No Room At Morgues; Shipping Containers Ordered For OC Victims | Los Alamitos, CA Patch

2022-07-21 14:23:14 By : Mr. Billion GZ

ORANGE COUNTY, CA — With nearly 2,000 dead since the pandemic began, area funeral homes are running out of room to store the bodies, according to the Orange County Funeral Directors Association.

On Wednesday, Orange County Health Care Agency reported 37 people died of coronavirus. Approximately 2,249 people are hospitalized, and of those, 485 are currently in intensive care.

This week, association Director Kimberly Worl told the media that there is a backlog in the industry. In a pre-pandemic world, families maybe had to wait a week for funeral services. Now, families must wait over two weeks due to the large increase in cases and the death toll that has followed for many.

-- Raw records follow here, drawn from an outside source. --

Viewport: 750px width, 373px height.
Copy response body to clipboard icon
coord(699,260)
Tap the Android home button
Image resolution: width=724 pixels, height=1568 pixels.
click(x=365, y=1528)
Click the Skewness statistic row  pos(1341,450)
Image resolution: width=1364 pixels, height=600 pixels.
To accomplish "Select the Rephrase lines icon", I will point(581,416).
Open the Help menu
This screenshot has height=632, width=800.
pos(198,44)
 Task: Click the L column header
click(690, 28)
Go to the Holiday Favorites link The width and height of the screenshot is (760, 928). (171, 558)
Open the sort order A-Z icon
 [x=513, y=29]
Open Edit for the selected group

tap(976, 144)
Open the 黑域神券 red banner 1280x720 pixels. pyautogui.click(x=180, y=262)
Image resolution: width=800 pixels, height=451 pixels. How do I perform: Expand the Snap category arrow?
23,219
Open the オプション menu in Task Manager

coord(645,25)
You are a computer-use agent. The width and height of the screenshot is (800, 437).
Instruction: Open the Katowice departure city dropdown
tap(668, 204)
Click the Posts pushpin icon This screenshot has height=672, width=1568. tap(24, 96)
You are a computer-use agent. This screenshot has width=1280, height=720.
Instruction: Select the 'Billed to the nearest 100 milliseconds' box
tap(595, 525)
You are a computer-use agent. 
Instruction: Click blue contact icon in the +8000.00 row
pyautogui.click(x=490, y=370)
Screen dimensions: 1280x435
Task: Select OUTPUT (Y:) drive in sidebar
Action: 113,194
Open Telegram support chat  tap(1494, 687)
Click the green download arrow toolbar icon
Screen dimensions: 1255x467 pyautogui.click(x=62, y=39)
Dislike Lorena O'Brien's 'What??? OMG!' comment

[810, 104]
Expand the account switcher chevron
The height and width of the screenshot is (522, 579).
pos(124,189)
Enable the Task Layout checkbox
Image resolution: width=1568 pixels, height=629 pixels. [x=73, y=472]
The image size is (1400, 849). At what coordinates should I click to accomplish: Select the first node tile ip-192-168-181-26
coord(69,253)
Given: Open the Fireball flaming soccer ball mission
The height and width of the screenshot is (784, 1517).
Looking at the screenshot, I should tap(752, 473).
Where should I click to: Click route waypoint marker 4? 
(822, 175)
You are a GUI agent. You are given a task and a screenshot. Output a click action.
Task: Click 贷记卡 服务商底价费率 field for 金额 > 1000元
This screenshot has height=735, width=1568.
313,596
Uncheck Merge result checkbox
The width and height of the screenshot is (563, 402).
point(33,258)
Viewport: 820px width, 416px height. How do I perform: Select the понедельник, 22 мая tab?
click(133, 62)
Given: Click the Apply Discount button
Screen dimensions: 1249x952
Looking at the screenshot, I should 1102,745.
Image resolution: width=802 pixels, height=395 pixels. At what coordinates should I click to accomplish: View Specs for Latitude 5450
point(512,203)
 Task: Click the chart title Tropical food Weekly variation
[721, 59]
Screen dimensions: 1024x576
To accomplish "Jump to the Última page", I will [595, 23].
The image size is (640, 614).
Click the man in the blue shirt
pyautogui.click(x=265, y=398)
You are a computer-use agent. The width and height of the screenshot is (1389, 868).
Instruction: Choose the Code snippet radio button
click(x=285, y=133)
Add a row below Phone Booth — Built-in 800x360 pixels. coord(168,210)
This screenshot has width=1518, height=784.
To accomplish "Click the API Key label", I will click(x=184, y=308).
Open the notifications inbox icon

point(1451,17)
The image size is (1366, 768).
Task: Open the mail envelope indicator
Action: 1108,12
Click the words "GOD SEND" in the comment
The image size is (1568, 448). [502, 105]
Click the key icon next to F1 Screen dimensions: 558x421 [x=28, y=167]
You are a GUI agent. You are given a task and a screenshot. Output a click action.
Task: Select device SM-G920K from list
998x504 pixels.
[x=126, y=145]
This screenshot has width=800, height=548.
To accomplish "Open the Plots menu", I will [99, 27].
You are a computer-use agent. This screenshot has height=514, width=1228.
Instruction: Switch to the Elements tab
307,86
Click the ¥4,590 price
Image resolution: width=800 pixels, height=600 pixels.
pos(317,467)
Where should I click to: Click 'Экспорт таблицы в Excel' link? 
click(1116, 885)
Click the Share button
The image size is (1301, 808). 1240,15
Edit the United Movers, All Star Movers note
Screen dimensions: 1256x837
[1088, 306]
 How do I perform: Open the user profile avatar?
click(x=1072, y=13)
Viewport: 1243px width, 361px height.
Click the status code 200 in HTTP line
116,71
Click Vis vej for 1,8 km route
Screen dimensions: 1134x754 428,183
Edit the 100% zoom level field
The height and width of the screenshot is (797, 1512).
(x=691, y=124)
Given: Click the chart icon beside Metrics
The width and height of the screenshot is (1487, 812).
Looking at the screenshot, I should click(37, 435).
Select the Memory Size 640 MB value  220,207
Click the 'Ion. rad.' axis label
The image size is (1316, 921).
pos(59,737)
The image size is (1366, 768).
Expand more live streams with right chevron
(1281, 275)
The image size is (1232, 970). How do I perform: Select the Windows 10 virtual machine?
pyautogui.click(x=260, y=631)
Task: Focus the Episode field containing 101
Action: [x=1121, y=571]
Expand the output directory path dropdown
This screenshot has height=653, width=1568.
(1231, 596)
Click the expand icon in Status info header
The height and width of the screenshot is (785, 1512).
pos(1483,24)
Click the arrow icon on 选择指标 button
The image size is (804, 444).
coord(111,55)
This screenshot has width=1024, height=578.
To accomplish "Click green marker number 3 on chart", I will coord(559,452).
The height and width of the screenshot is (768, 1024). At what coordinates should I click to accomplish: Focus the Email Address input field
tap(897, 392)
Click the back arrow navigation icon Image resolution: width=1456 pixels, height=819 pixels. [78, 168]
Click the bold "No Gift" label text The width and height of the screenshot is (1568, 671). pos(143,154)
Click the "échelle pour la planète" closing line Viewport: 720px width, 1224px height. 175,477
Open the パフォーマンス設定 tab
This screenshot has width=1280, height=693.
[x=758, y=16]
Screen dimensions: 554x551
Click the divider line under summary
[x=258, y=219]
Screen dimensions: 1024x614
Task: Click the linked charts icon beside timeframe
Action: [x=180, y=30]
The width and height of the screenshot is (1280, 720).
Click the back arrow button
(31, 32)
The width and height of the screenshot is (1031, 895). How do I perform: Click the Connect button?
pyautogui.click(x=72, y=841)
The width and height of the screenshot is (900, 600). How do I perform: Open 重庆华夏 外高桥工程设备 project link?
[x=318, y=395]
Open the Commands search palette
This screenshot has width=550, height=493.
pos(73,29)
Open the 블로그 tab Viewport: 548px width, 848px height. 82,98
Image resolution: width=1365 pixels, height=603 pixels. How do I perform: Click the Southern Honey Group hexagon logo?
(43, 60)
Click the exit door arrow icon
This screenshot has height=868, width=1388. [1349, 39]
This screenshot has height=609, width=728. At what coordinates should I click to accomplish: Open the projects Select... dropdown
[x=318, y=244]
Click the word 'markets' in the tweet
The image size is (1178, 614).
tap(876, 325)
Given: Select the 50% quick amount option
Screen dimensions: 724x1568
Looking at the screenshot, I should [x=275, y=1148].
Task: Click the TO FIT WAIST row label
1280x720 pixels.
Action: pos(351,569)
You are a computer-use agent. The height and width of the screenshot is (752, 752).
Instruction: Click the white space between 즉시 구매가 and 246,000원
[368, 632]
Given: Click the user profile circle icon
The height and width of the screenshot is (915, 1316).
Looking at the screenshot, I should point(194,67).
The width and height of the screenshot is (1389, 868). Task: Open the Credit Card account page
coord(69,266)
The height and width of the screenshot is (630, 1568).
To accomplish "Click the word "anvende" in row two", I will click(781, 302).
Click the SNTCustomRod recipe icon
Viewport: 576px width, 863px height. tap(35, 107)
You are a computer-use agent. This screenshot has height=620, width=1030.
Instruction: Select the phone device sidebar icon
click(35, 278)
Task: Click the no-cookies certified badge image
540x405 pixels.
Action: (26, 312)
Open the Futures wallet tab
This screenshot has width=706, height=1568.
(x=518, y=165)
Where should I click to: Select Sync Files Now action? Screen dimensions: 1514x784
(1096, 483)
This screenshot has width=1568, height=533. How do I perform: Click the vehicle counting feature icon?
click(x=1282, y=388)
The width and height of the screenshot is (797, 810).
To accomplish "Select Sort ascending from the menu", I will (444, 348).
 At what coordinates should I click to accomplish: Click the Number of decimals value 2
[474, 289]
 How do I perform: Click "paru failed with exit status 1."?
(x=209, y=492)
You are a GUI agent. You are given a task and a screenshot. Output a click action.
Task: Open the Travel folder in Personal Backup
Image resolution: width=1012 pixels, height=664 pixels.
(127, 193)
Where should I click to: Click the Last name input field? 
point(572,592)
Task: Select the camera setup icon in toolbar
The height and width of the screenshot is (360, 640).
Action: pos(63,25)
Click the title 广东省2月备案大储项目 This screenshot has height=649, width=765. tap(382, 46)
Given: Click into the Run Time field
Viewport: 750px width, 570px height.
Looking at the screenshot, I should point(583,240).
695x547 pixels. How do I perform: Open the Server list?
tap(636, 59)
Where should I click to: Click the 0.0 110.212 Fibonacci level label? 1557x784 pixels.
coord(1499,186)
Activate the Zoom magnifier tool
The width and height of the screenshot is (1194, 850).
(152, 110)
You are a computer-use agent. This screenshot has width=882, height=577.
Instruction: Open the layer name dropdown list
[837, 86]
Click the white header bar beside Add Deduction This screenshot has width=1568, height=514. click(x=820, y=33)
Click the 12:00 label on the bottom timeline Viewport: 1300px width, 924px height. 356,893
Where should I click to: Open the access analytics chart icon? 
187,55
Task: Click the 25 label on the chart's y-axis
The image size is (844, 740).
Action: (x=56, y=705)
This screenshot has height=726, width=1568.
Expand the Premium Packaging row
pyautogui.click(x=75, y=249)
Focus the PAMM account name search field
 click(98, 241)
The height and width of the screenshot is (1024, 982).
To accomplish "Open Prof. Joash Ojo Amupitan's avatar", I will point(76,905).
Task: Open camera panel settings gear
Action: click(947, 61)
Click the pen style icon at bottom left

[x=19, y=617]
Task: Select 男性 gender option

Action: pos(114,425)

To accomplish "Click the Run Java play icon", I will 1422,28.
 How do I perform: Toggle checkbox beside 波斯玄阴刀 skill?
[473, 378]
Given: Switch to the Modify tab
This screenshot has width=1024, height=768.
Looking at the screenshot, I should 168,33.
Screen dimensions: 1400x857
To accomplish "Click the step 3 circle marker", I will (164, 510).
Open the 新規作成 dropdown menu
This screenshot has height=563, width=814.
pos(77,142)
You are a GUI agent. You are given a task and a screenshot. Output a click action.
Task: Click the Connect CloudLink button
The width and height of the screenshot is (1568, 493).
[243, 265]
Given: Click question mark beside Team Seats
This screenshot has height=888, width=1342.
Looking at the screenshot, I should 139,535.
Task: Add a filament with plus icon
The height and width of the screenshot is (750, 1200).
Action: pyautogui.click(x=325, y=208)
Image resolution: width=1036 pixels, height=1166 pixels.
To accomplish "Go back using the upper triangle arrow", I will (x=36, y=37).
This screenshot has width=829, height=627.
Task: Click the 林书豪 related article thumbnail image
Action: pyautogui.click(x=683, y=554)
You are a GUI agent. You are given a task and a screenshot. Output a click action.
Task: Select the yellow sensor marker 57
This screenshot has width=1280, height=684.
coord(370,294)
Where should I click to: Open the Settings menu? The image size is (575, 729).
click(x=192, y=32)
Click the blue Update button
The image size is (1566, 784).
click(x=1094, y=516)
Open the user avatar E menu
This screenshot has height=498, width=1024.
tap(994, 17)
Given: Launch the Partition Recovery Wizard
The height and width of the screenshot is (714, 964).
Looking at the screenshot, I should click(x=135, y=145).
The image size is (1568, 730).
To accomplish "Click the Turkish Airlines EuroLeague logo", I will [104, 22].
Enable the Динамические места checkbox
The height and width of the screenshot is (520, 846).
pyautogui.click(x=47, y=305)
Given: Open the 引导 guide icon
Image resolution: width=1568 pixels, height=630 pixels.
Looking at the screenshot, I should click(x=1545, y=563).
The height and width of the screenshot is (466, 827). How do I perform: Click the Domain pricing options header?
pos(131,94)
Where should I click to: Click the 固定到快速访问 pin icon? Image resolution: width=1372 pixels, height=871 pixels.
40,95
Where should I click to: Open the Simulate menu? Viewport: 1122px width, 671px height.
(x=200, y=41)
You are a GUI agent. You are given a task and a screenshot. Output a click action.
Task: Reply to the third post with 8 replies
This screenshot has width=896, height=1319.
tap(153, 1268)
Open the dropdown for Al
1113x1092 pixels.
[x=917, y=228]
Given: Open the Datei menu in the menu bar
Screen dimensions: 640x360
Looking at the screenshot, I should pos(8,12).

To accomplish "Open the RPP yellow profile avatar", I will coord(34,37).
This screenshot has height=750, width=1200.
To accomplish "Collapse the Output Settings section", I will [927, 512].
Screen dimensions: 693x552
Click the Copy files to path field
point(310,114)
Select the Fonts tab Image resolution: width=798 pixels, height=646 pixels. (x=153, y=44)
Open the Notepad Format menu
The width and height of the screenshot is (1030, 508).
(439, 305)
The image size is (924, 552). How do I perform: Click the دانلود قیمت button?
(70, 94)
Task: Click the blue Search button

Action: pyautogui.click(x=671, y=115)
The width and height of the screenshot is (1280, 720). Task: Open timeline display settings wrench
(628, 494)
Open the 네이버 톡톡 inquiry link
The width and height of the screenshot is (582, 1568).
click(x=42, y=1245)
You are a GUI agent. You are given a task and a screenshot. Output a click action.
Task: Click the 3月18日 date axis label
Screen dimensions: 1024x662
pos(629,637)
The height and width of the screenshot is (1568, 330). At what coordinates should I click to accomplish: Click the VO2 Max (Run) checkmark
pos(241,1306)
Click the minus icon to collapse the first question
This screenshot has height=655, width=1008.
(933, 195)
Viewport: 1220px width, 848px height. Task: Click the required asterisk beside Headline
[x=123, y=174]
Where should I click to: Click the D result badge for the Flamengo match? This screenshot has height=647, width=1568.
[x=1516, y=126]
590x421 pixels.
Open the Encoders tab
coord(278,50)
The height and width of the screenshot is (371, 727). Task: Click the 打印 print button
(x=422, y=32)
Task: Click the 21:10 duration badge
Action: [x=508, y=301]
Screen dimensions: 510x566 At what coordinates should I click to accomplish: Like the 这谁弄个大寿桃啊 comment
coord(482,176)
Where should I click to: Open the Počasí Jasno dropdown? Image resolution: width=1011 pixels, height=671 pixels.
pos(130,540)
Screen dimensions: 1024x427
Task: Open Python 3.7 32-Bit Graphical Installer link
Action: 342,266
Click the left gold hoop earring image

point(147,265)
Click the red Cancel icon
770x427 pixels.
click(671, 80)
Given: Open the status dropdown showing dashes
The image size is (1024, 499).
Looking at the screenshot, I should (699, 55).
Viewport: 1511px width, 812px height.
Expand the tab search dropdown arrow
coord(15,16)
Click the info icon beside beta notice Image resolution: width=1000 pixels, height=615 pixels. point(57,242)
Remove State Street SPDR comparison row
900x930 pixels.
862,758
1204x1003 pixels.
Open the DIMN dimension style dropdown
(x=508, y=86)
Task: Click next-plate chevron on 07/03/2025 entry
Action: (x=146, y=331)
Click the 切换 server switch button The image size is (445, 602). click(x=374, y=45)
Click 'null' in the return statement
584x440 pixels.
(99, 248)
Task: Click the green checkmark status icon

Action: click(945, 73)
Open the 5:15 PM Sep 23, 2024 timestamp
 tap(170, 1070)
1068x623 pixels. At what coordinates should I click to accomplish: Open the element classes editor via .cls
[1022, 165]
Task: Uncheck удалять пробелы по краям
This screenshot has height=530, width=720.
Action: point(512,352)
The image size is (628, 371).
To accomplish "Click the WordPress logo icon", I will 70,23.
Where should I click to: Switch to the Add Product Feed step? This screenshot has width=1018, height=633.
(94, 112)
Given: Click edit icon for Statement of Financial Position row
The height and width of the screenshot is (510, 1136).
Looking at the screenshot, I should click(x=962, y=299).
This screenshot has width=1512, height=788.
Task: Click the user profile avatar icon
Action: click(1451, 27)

"We've never seen anything like this before," Worl told ABC7. Funeral home directors across Orange County need more storage for the deceased because of the sheer magnitude of the dying, she said.

In Orange County, mortuary chapels are now storage for the embalmed, awaiting burial. But there is a backlog in embalmings in an industry already pushed to the limit.

With full morgues at area hospitals, such as Orange County Global Medical Center, refrigerator trucks have arrived. Orange County Coroner's Office says that they, too, have recently begun accepting bodies from local hospitals "to assist with the overflow."

The Orange County Coroner's Office is prepared to meet the demand that the COVID-19 virus has created, the office reported.

"When you're having the influx of these death numbers, we just don't have enough embalmers," Worl said. "We don't have enough funeral directors to take care of everyone."

The county and state of California continue to struggle with a coronavirus case surge fueled by Thanksgiving-related family and friend gatherings. Another surge related to Christmas and New Year's celebrations is expected soon. The Southern California region remains at zero ICU capacity.

According to Mid-State Containers co-owner Jake Knotts, a shipping company is sending multiple refrigerated containers across the country. Locally, it delivers "quite a few" to Orange County, at least one to Los Angeles, and eight more containers to Riverside County area hospitals, to Kaiser, Wildomar, Banning and San Gorgonio.

Knotts typically leases his storage containers out to wineries, breweries, restaurants, or to send avocados and strawberries overseas.

Now, each container will hold as many as 50 bodies awaiting cremation or burial.

The company has retrofitted containers with shelf storage to hold the deceased. In Orange County, the refrigeration units will go to area funeral homes, ordered by the county coroner's office.

"That's where the bodies would need to go, eventually, anyway," he says. "It's like a sci-fi film. It doesn't seem real. More calls are coming in for refrigerated units daily."

Like many Californians, Knotts has friends who he says are "anti-maskers" or "say COVID-19 is overblown." To them, he now sends pictures of his storage containers, with racks and body bags inside, sent to funeral homes and hospitals awaiting the dead. "This is crazy. This isn't made up. It's a tragic situation."